(INPUT RECORDS)

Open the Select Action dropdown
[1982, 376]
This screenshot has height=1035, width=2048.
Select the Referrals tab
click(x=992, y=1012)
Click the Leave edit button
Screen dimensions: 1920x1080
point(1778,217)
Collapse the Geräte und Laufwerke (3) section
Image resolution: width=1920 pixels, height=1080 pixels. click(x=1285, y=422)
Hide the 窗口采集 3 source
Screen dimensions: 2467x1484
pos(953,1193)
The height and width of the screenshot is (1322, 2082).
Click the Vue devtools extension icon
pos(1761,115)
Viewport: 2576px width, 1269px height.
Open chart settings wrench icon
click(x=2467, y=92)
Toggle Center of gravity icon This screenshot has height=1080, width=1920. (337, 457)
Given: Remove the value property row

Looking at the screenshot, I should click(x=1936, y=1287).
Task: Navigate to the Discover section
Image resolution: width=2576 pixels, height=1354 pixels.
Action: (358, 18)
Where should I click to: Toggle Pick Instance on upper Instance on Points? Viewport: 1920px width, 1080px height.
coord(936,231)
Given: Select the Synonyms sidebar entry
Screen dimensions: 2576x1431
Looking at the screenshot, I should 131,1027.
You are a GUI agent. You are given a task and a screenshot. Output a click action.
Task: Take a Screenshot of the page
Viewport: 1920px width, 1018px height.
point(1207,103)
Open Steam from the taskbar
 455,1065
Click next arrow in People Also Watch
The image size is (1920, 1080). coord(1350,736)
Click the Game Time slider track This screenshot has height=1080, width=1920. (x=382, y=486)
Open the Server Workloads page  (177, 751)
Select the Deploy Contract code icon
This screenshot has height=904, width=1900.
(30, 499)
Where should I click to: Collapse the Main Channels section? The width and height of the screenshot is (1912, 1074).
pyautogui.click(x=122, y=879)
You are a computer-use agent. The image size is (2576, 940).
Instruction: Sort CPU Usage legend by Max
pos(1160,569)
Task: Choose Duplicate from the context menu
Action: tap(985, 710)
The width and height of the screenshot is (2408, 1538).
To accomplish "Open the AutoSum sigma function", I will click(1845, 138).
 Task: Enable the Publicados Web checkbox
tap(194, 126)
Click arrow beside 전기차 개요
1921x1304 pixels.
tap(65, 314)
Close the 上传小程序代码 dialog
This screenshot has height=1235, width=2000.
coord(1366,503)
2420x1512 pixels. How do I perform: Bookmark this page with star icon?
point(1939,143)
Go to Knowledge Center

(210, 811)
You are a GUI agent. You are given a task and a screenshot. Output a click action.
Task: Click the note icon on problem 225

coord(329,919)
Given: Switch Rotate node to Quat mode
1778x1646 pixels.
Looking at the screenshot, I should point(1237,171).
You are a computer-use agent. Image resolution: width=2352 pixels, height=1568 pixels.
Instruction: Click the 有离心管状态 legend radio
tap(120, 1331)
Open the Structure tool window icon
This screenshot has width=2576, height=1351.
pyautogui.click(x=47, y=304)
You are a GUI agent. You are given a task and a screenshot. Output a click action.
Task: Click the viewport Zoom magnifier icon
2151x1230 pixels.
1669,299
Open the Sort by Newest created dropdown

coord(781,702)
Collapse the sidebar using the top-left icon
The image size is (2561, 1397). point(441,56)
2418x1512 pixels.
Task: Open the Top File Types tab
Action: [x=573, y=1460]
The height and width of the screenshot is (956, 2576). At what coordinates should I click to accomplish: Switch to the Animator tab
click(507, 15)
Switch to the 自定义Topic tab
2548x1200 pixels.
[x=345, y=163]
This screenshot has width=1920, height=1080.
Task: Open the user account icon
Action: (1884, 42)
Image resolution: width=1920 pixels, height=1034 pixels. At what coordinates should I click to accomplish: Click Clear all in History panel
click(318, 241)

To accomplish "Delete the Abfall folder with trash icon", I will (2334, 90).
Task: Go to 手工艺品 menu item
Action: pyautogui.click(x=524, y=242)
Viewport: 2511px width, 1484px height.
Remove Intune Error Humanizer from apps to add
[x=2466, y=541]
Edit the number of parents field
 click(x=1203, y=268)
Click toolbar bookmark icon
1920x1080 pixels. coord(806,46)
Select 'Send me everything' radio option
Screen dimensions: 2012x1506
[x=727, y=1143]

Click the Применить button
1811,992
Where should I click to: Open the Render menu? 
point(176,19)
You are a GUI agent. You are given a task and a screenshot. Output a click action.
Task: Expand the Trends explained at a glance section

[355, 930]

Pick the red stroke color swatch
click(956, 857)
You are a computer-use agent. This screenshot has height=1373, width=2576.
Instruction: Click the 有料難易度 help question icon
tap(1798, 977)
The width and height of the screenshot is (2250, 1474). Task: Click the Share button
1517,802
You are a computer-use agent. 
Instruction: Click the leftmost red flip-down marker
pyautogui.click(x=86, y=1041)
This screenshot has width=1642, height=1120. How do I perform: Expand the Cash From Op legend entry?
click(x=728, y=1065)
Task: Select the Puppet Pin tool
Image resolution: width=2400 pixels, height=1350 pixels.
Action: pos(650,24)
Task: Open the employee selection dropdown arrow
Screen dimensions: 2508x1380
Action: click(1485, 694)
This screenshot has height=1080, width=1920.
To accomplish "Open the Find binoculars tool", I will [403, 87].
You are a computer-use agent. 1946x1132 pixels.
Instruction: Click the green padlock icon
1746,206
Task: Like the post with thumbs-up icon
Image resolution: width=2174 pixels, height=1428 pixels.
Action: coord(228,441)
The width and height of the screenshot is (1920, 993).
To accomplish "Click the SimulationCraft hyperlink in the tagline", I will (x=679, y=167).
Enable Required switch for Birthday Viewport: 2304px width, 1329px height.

(End INPUT RECORDS)

— WORK TASK —
Reproduce every line of the records containing the string "computer".

— ANSWER TO THIS PROBLEM —
You are a computer-use agent. The image size is (2576, 940).
You are a computer-use agent. Image resolution: width=2352 pixels, height=1568 pixels.
You are a computer-use agent. This screenshot has height=1373, width=2576.
You are a computer-use agent. 
You are a computer-use agent. 1946x1132 pixels.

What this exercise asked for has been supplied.